Gou Chaobo, 27 anos, funcionário de uma construtora, decidiu recentemente trocar seu sedã movido a gasolina por um veículo elétrico, mas disse que os incentivos financeiros não influenciaram a decisão. Em Chengdu, a megacidade no sudoeste da China onde Gou vive e trabalha, os automóveis convencionais não podem transitar na estrada certos dias da semana para ajudar a reduzir o congestionamento e a poluição. Já os carros elétricos são livres para ir e vir. Além disso, o estacionamento é gratuito nas primeiras duas horas nos estacionamentos públicos para os modelos elétricos.
Gou disse que as despesas com um automóvel elétrico, segundo seus cálculos, são inferiores a 10% daquelas com um carro movido a gasolina. Assim que ele escolher um modelo específico, também será beneficiado com um subsídio do governo que pode chegar a aproximadamente US$ 2 mil do preço de venda, dependendo do veículo. Depois, o governo abrirá mão de um imposto de compra de 10% sobre os automóveis de “energia nova” – uma denominação geral usada na China que também inclui modelos híbridos plug-in.
Nova energia
Gou, que estava de olho em um sedã de médio porte da marca chinesa XPeng no salão do automóvel de Chengdu, disse que decidiu comprar um elétrico “porque a energia nova é o caminho do futuro”.
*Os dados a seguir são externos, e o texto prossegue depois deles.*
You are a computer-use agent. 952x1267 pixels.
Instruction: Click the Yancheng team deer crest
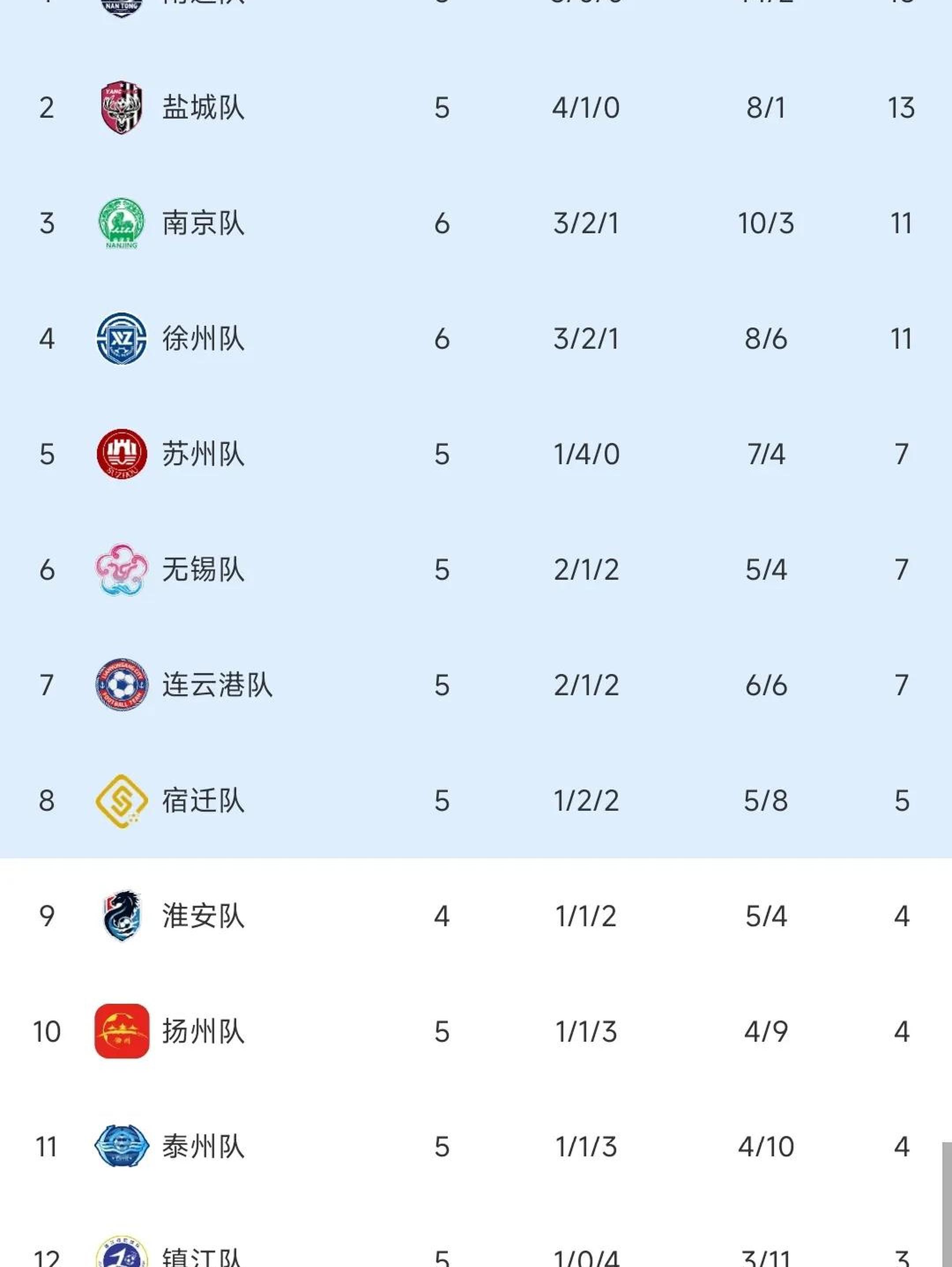coord(122,108)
Em outros mercados, os carros elétricos das montadoras tradicionais são muitas vezes considerados modelos de luxo, enquanto as marcas chinesas também competem com modelos acessíveis como o Wuling Hongguang Mini – um hatch de quatro lugares vendido por US$ 4.500 e que foi o elétrico mais vendido da China em 2021. Ele é produzido por uma joint venture da General Motors e das montadoras chinesas SAIC e Wuling.
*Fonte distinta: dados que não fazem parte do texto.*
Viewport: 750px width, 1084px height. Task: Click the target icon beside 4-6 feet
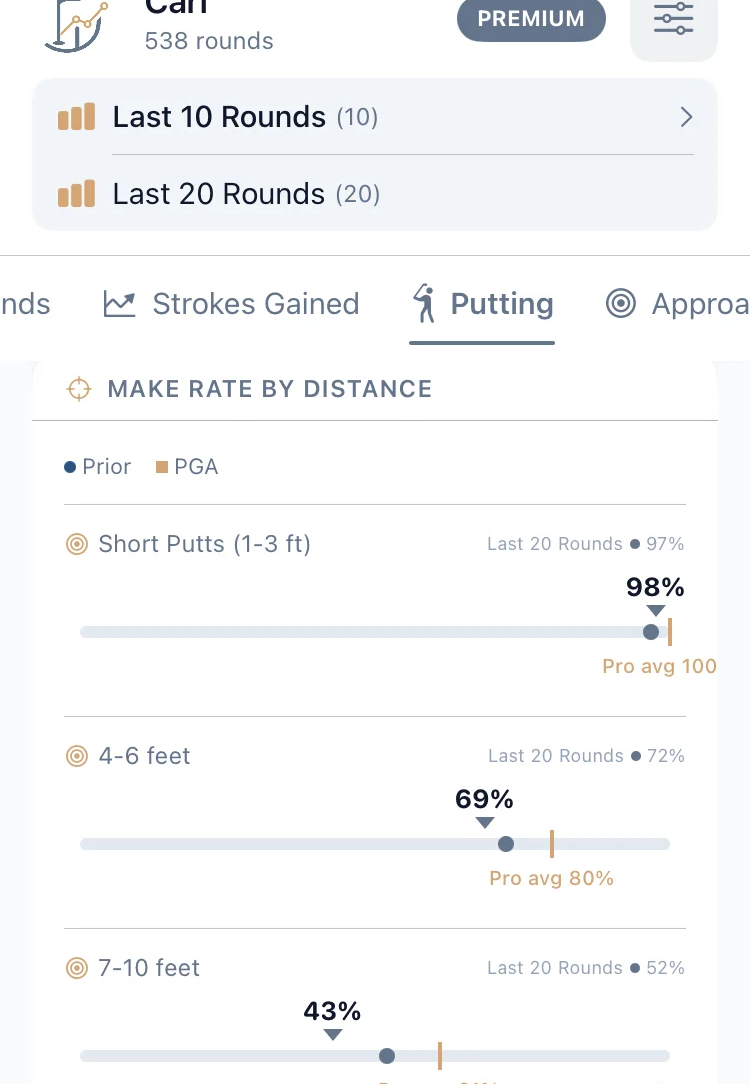77,756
Demanda acelera o ingresso de fábricas na nova geração
Na indústria automobilística da China, a concorrência é acirrada, com novas montadoras surgindo constantemente, deixando a maioria das empresas chinesas nadando em prejuízos e muitas quase certas do fracasso diante dos desafios da produção de veículos elétricos na escala necessária para reduzir os custos. Passar de vender carros para o mercado interno para exportá-los, porém, vem com obstáculos, como conflitos a respeito das garantias. No entanto, conforme as vendas de automóveis movidos a gasolina caem, as montadoras chinesas têm cada vez menos alternativas a não ser apostar nos modelos elétricos.
No mês passado, a Geely Automobile Holdings, uma das montadoras de maior destaque da China, com investimentos na Volvo Cars e na Mercedes-Benz, disse que pretende vender a mesma quantidade de veículos elétricos e híbridos no próximo ano que de modelos convencionais com motores de combustão interna.
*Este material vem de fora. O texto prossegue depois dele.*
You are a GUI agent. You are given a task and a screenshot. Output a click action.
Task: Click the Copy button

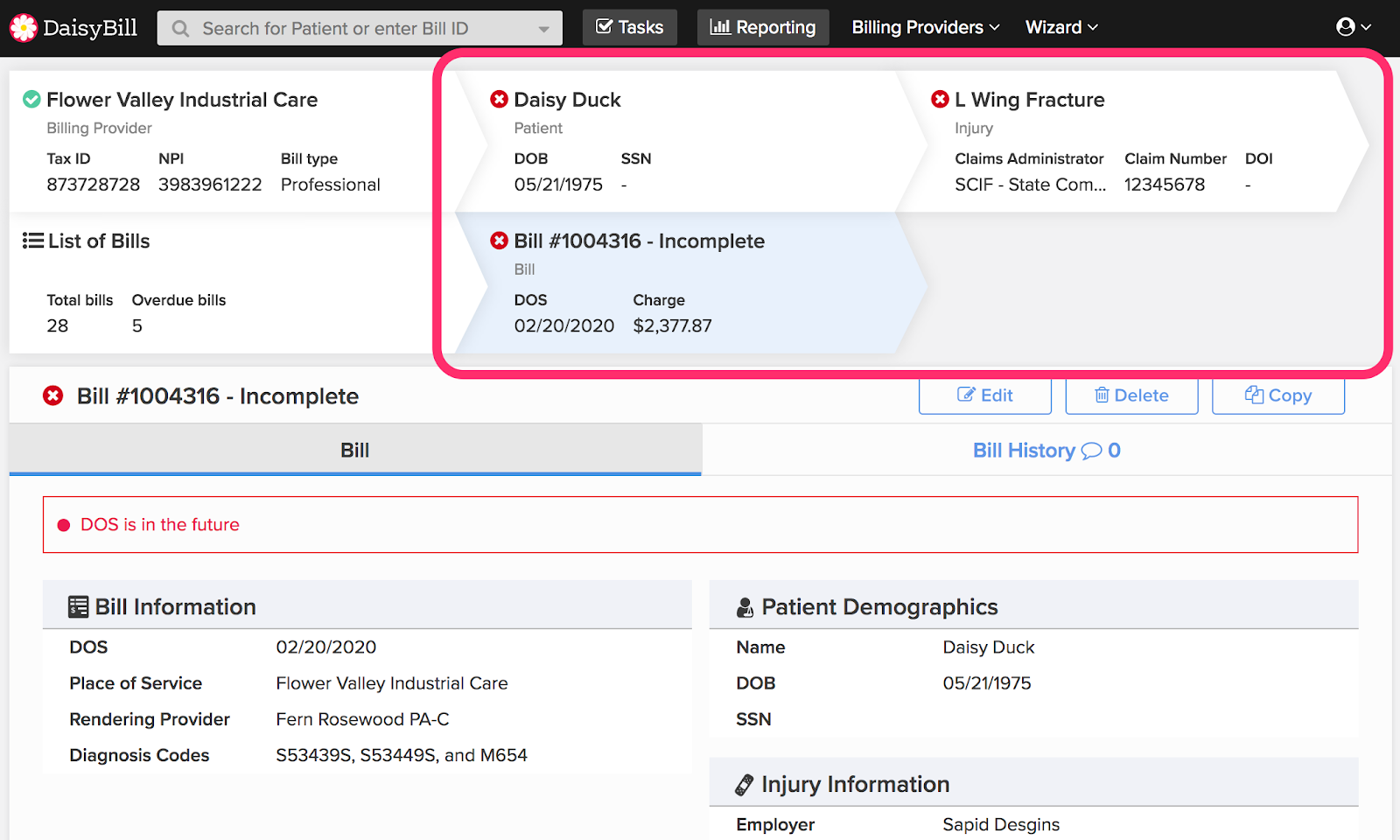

Jason Low, principal analista da empresa de pesquisa Canalys, com sede em Xangai, disse que as marcas chinesas de carros elétricos têm sido mais audaciosas do que as montadoras estrangeiras na adoção de novas tecnologias nos veículos, como recursos de entretenimento e controles ativados por voz.
A escolha
Zhang Youping, a aposentada que comprou um SUV elétrico, disse que escolheu a BYD porque preferia uma marca mais conhecida. Ela disse que parte da cautela ao escolher a montadora se devia ao fato de o ar-condicionado do modelo mais barato adquirido pelo filho ter quebrado depois de alguns meses.
Ela também considerou alguns modelos elétricos estrangeiros, mas as funcionalidades reduzidas não atendiam às suas preferências. “Não vinha com absolutamente nada. Não gosto muito desse design”, disse Youping. “É um pouco diferente do estilo de vida chinês.